Factors affecting precision

The researchers identified three general factors that can influence the precision of analyses of student achievement data in relation to systemic reform:

  1. The extent to which teachers, schools, and districts participated in the systemic initiative over time: If schools could be classified by their degree of participation in, and implementation of, a systemic initiative, then comparing performance by schools would produce the most precise and most powerful information.
  2. The types of students excluded from the testing and analyses
  3. The standard error of measurement in the assessment instruments

The researchers hope that the analytic models they developed for this study will be widely applicable to other studies of large-scale reform. In fact, the most important contribution of the study is its potential to inform the design of other evaluations of large-scale reform efforts and thus to increase the likelihood that data will be available in the future to more effectively measure the impact of such interventions on student learning.

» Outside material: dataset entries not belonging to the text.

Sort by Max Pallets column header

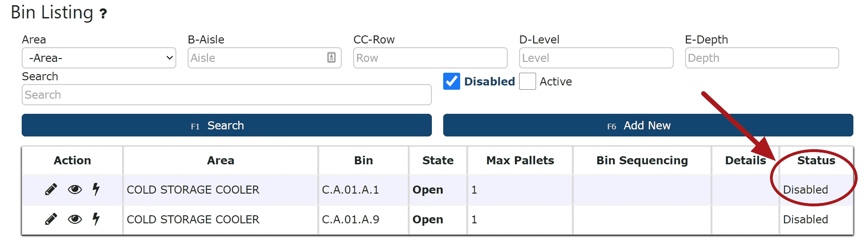(x=520, y=161)
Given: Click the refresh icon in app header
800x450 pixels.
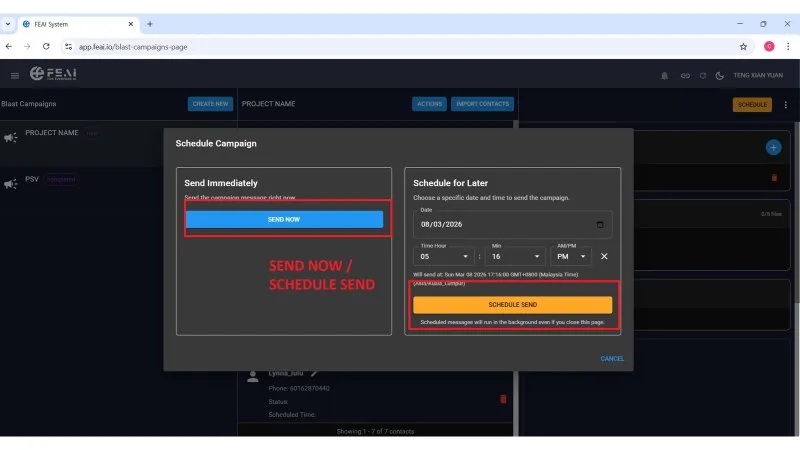Looking at the screenshot, I should click(x=703, y=76).
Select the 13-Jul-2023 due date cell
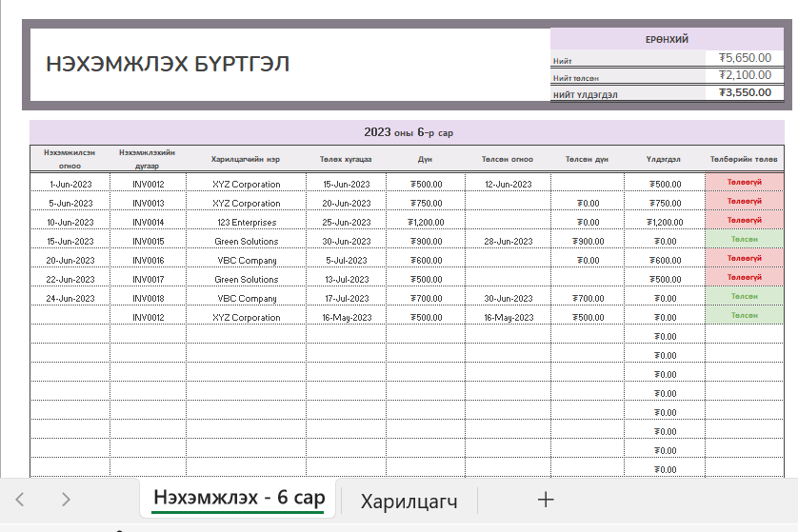The width and height of the screenshot is (798, 532). tap(346, 279)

There is no one best model for analyzing the link between systemic initiatives and student achievement. Each model is based on specific assumptions made necessary by the limitations of available data or other constraints.

The research conducted by Webb, Clune, and colleagues was supported by the National Science Foundation. For more information, contact Webb by e-mail at nlwebb@facstaff.wisc.edu or by telephone at (608) 263-4287.

[1] NSF launched the USI program in 1994, applying lessons learned from its earlier State Systemic Initiative (SSI) program to the problems of inner-city school systems. The USI program was offered to major cities with the largest number of K-12 students living in poverty.